Basic techniques and tools for development and maintenance of atomic-scale software
- Francesco Sottile (Ecole Polytechnique, Palaiseau, France)
- Yann Pouillon (Universidad de Cantabria, Spain)
- Micael Oliveira (Max Planck Institute for the Structure and Dynamics of Matter, Hamburg, Germany)
- Damien Caliste (Alternative Energies and Atomic Energy Commission (CEA), France)
- Matthieu Verstraete (Universite de Liege, Belgium)
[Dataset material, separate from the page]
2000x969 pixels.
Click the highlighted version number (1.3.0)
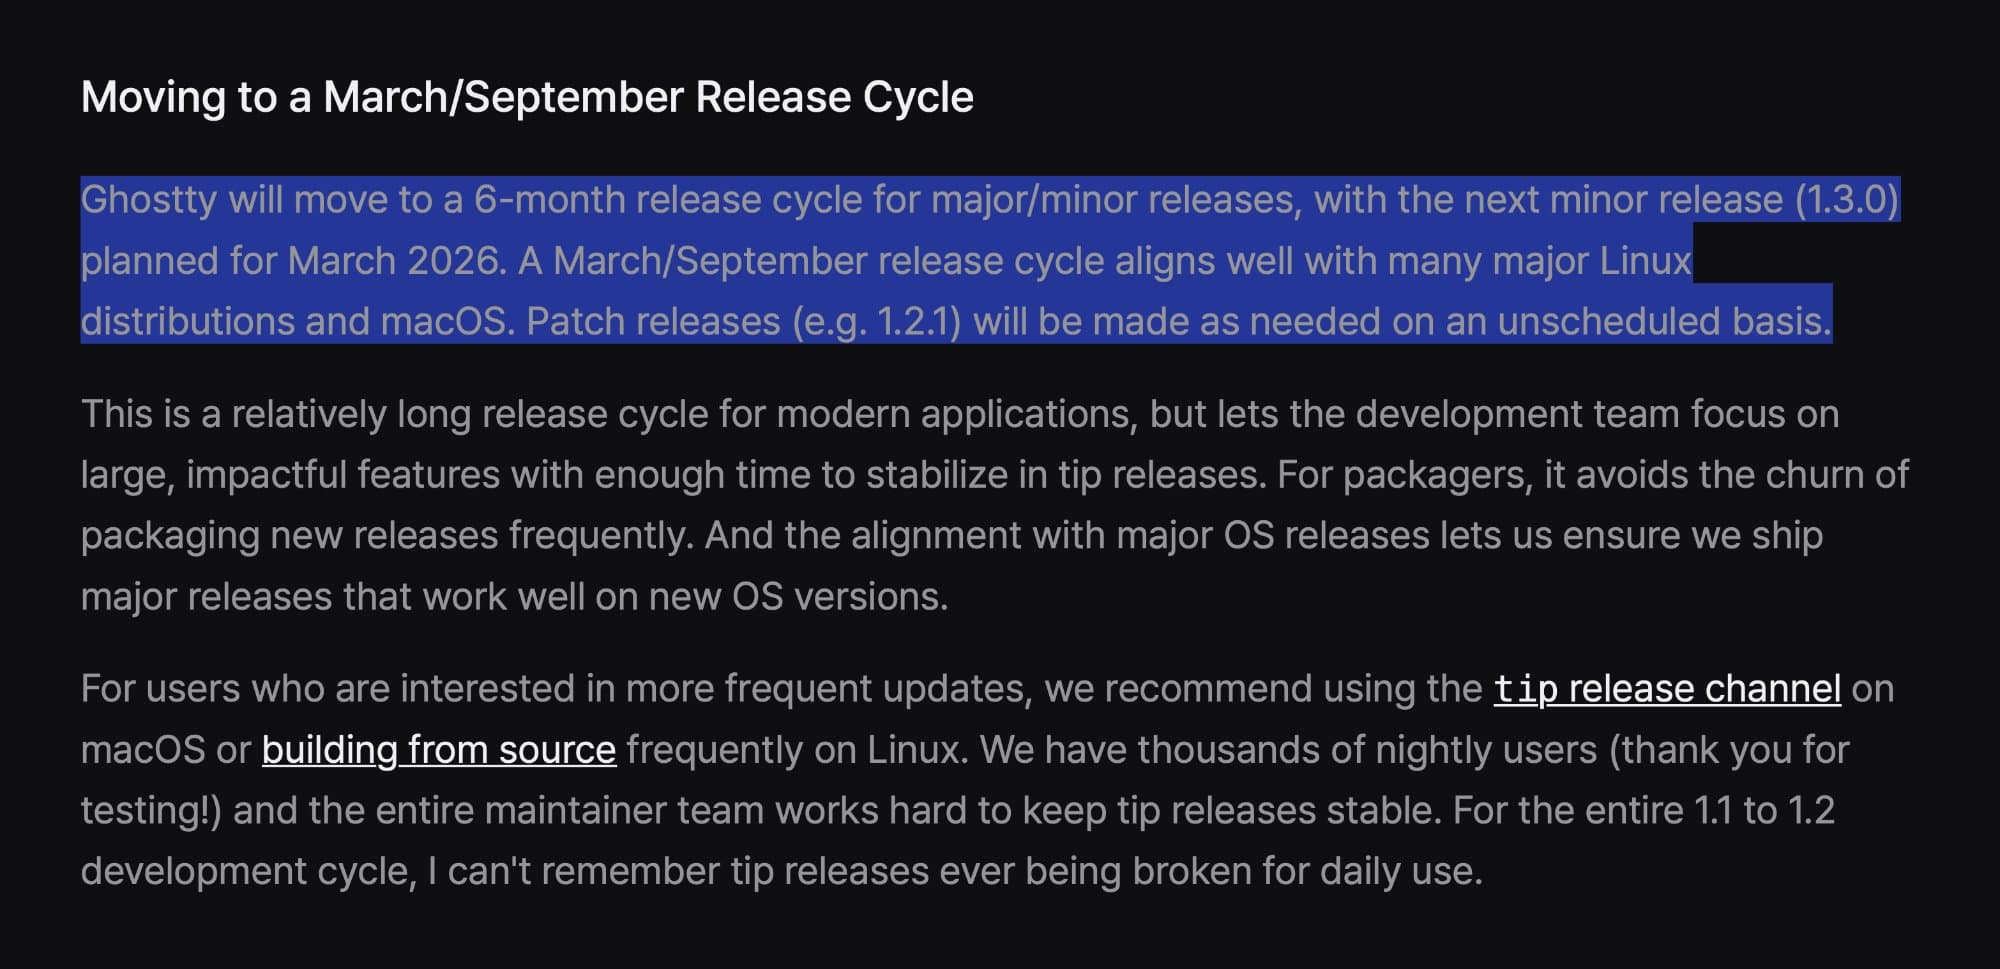[1846, 200]
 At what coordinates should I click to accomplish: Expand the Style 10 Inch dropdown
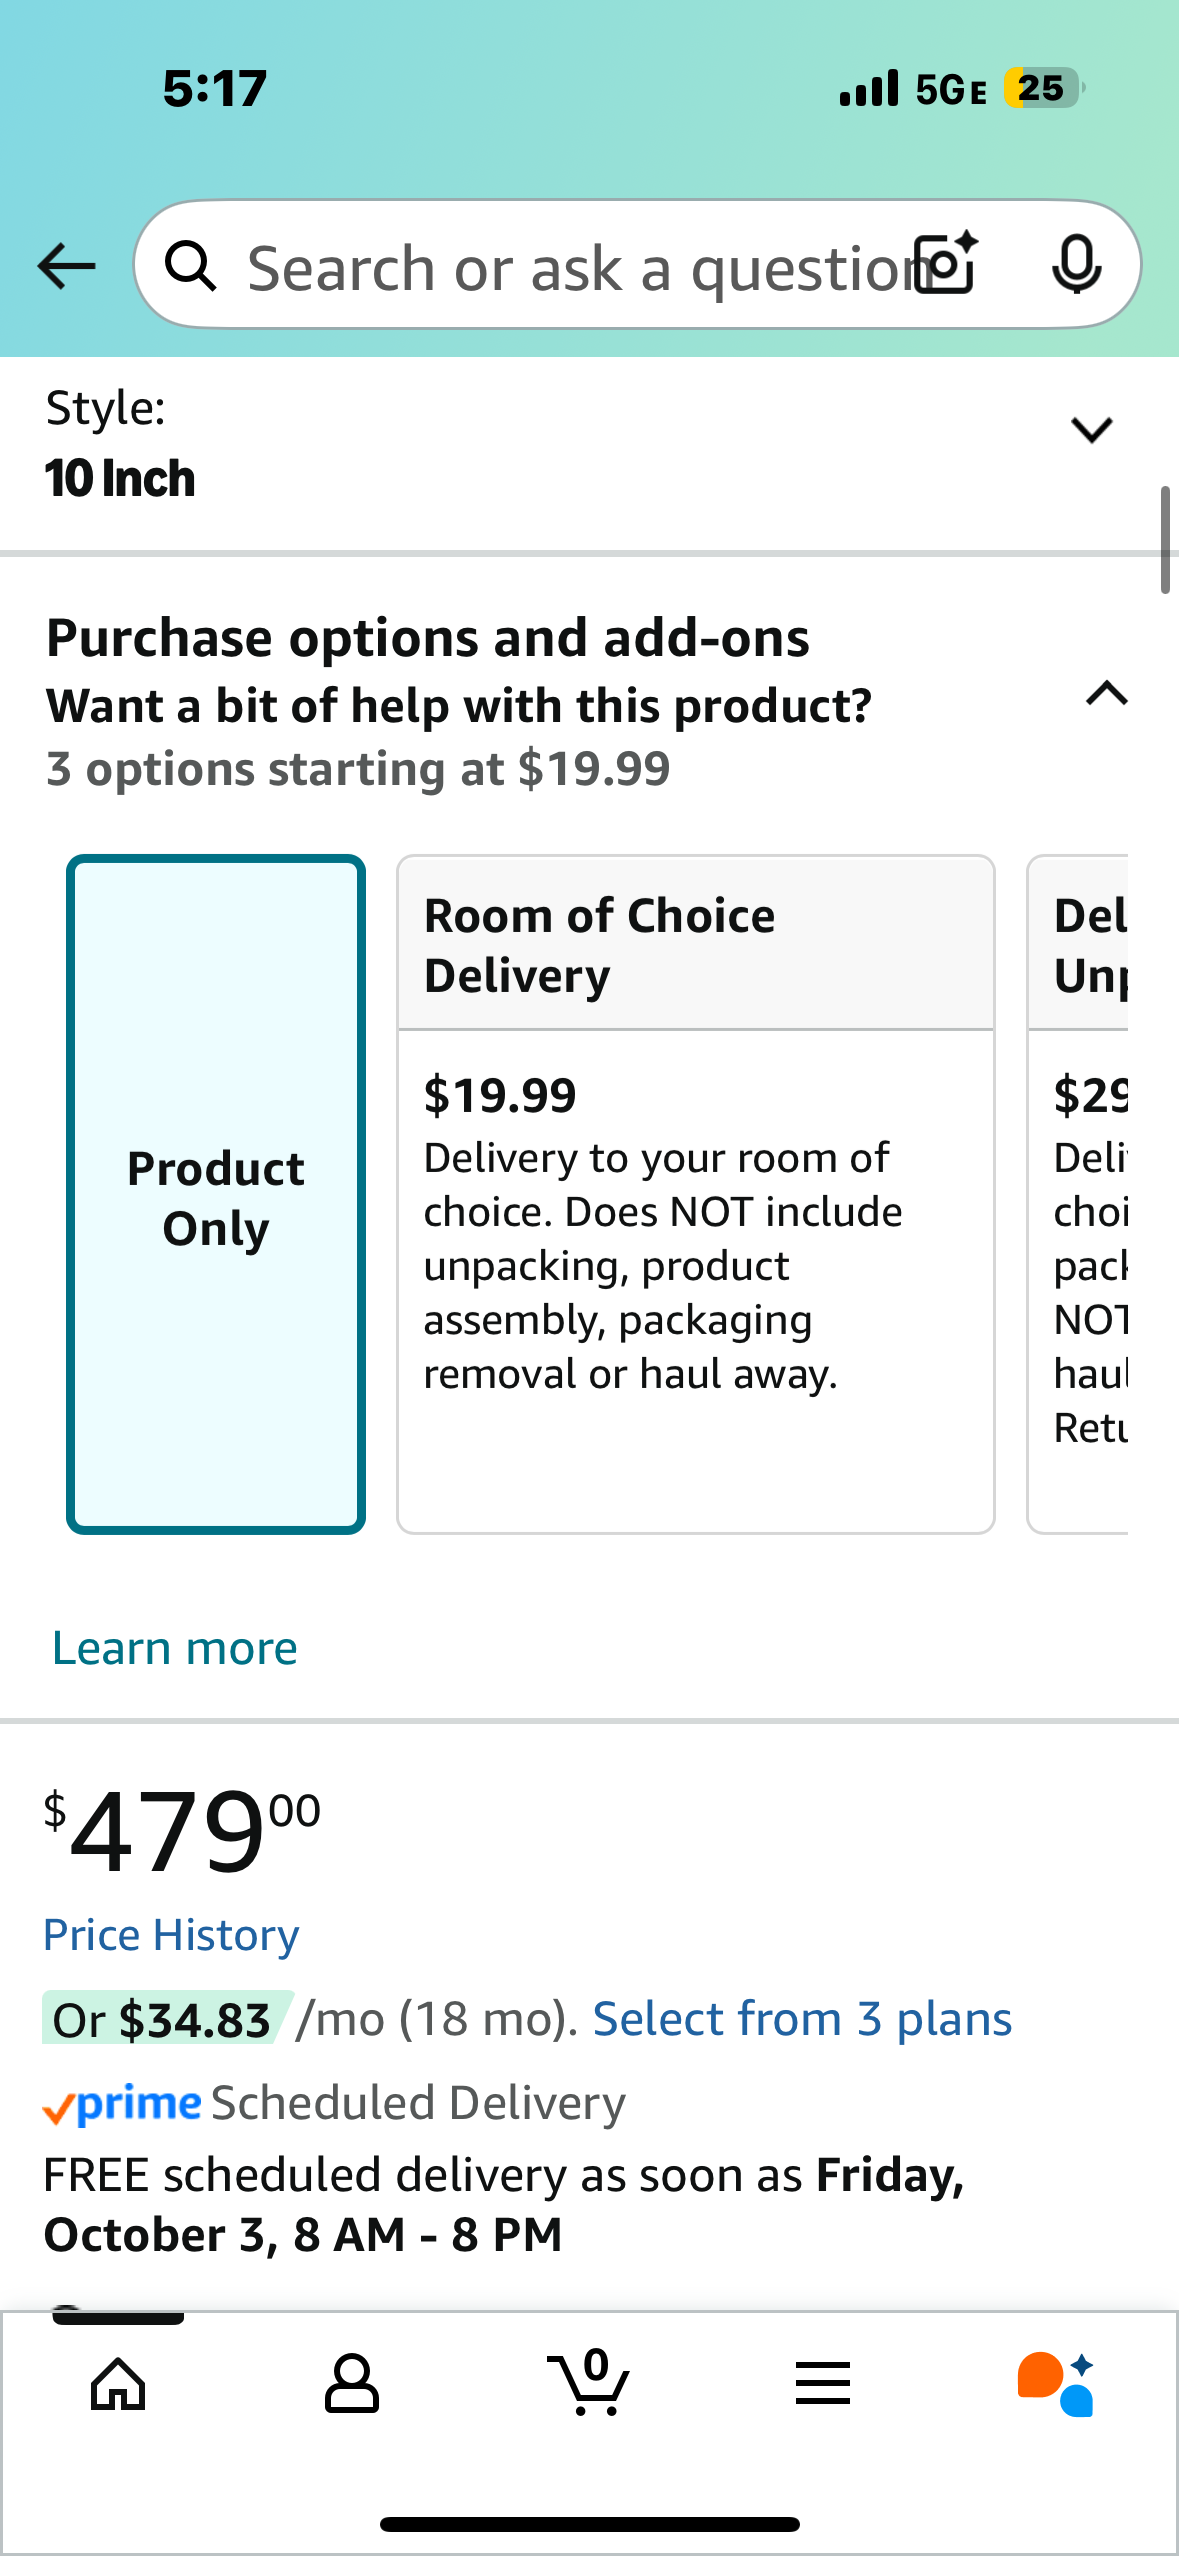[x=1091, y=431]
The software illiteracy currently widely present among scientists, including young researchers, has become a problematic issue for the future of research, even if its effects are not fully visible yet. Achieving a sufficient scaling to unleash the full power of the most recent supercomputers requires a very different programming style to that which has been practised so far. In turn, this new programming style requires much higher skills than what is commonly available in scientific research groups at present. Massive dissemination regarding this matter has thus become urgent. Without several rapid, global and well-coordinated actions, the risk is that many software packages, although achieving a high level of quality on the scientific side, will simply not be able to run anymore on cutting-edge computational infrastructures within 3 to 5 years, which would be damaging for research at many levels. Furthermore, all software newly developed should take this situation into account from the earliest implementation stages, which is still far from being the case. Most scientists do not even have the technical basis to meet the challenges the near future will bring in this area, and do not know where to start from. The first step is thus to provide them with such a basis.
The main objective of this tutorial is to improve the skills of the participants to produce software which:
- is suitable for a long life cycle;
- is adapted to team development;
- features an acceptable execution speed;
- is portable;
- is re-usable;
- interoperates well with other atomic-scale software;
- performs correctly from a scientific point of view.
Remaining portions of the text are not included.